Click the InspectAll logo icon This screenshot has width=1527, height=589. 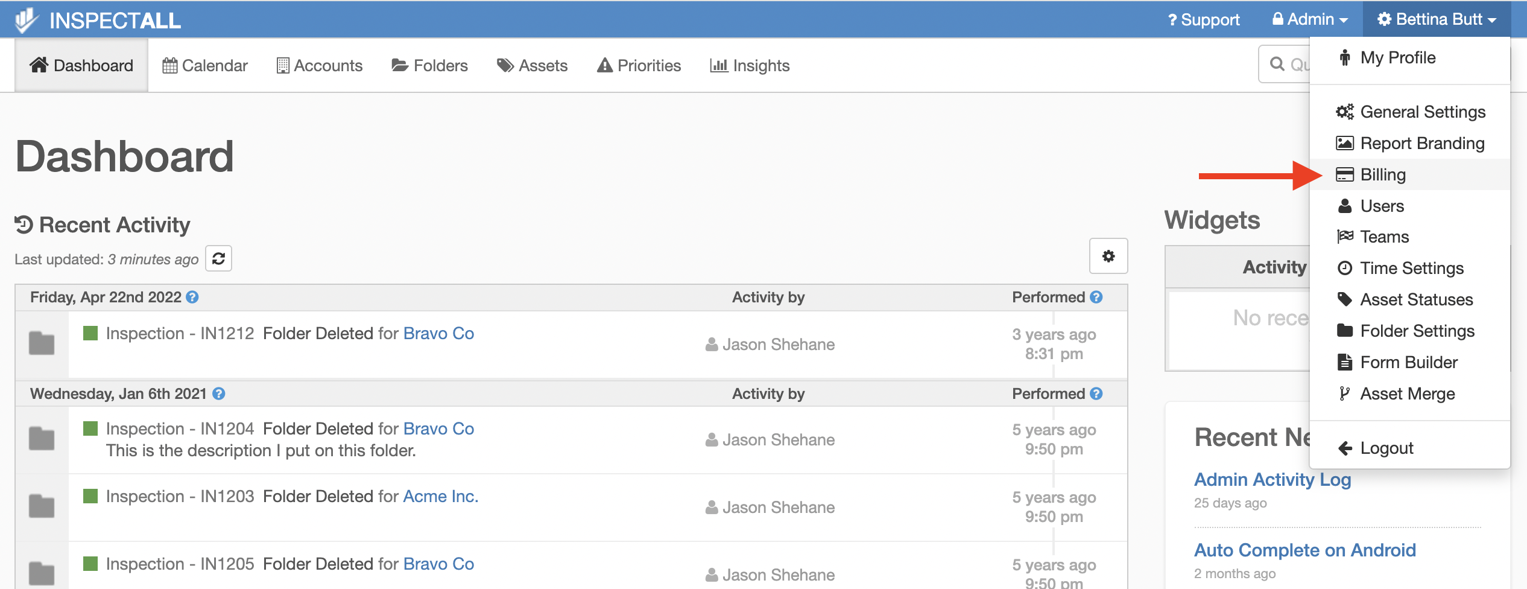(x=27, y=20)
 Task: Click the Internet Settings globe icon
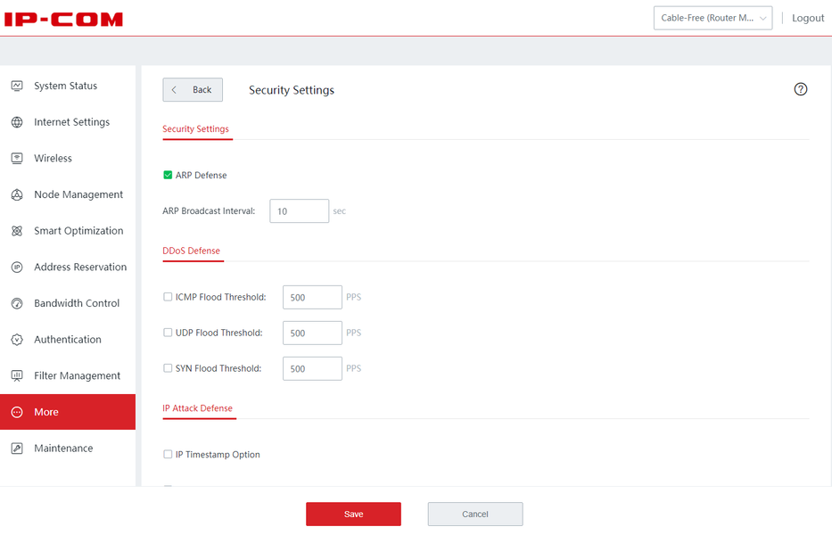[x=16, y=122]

──────────

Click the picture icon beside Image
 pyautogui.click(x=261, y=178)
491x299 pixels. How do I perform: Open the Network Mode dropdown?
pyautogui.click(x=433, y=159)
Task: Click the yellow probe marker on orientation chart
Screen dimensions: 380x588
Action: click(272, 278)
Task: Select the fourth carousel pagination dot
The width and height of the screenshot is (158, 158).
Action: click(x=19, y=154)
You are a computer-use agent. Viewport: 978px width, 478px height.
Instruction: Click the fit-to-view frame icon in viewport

──────────

- Directions: Starting at the line that has "The width and" and ending at the line that has "Instruction: Click the", please write out the lines above exactly, leaving out all others.

- Result of this task:
The width and height of the screenshot is (158, 158).
Action: click(x=19, y=154)
You are a computer-use agent. Viewport: 978px width, 478px height.
Instruction: Click the fit-to-view frame icon in viewport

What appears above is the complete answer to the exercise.